Dudó. Lo vi debatirse entre la cortesía y el instinto. Quizás algo dentro de él ya lo presentía. Pero finalmente asintió.

Levanté mi copa.

—Salud.

Bebimos rápido. Cuando terminó, me entregó su copa. Desde fuera, la lluvia golpeaba con más fuerza. El viento empujó las ventanas de mi habitación con un estruendo que lo hizo sobresaltarse. Al mismo tiempo, la puerta del cuarto se entreabrió, dejando escapar el zumbido irregular de la televisión encendida.

—Bien, me tengo que ir. Fue un gusto verte, Hyung-Seok.

Asentí.

Lo vi caminar hacia la puerta. Pero lo detuve.

—Oye —dije.

Se giró.

—¿Qué pasa?

—No debiste recordarme que tú me abandonaste cuando éramos niños.

—¿Qué? ¿De qué hablas?

—Tampoco debiste aceptar venir a mi departamento.

—¿Qué sucede conti…?

No terminó la frase. Su cuerpo se debilitó, como si de pronto sus músculos hubieran olvidado cómo sostenerlo. Cayó al suelo con un sonido sordo. Me acerqué, sin apuro. Sin emoción.

Lo cargué con dificultad y lo llevé a mi habitación. Lo posé boca abajo sobre la cama. Después volví a la cocina. Abrí el cajón.

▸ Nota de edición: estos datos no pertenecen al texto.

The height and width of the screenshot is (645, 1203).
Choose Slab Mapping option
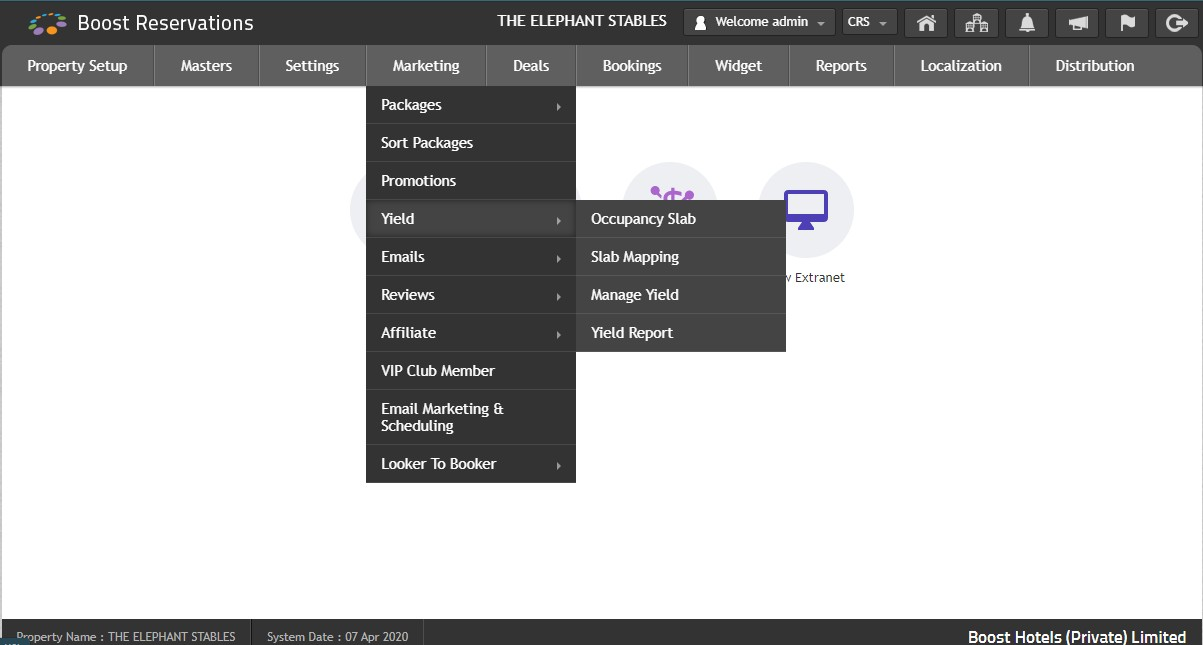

Un bisturí. Un taladro. Una bolsa.

Volví con pasos lentos. La televisión crepitaba con ese sonido sin imagen, como si la estática hablara en un lenguaje que solo yo comprendía. Cerré la puerta. Me incliné sobre su cuerpo y lo giré. Alcé su camisa. Comencé a cortar.

Lentamente.

Metódicamente.

La sangre empezó a deslizarse como un río tibio, manchando las sábanas. Sus reflejos aún respondían al dolor, aunque su conciencia ya estaba deslizándose lejos, atrapada entre los residuos de la droga.

Separé la piel con precisión quirúrgica. Tomé el hígado y lo guardé en la bolsa.

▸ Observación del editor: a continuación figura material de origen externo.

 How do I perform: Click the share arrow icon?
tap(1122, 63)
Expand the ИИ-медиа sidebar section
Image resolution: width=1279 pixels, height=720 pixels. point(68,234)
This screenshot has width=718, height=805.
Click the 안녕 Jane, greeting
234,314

Hundí un dedo en el charco rojo. Lo llevé a mi boca.

No por gusto.

Era una necesidad. Como probar un veneno al que uno se acostumbra.

Y entonces, cuando el cuerpo quedó allí, abierto como un libro viejo y roto, sentí que algo dentro de mí se sacudía.

Un impulso oscuro. Ciego. Voraz.

Pero justo cuando comenzaba a bajar el cierre de mi pantalón, una voz me trajo de vuelta.

—¡Lucy!

Abrí los ojos.

La habitación estaba en penumbras. Isolde me movía con suavidad, sentada a mi lado en la cama. Su expresión era preocupada.

—Estabas temblando —dijo.

No respondí. Me llevé una mano al rostro.

Estaba sudando.

Solo un sueño.

Pero sabía que no lo era. Era un recuerdo.

Uno que mi mente había disfrazado de pesadilla para poder soportarlo.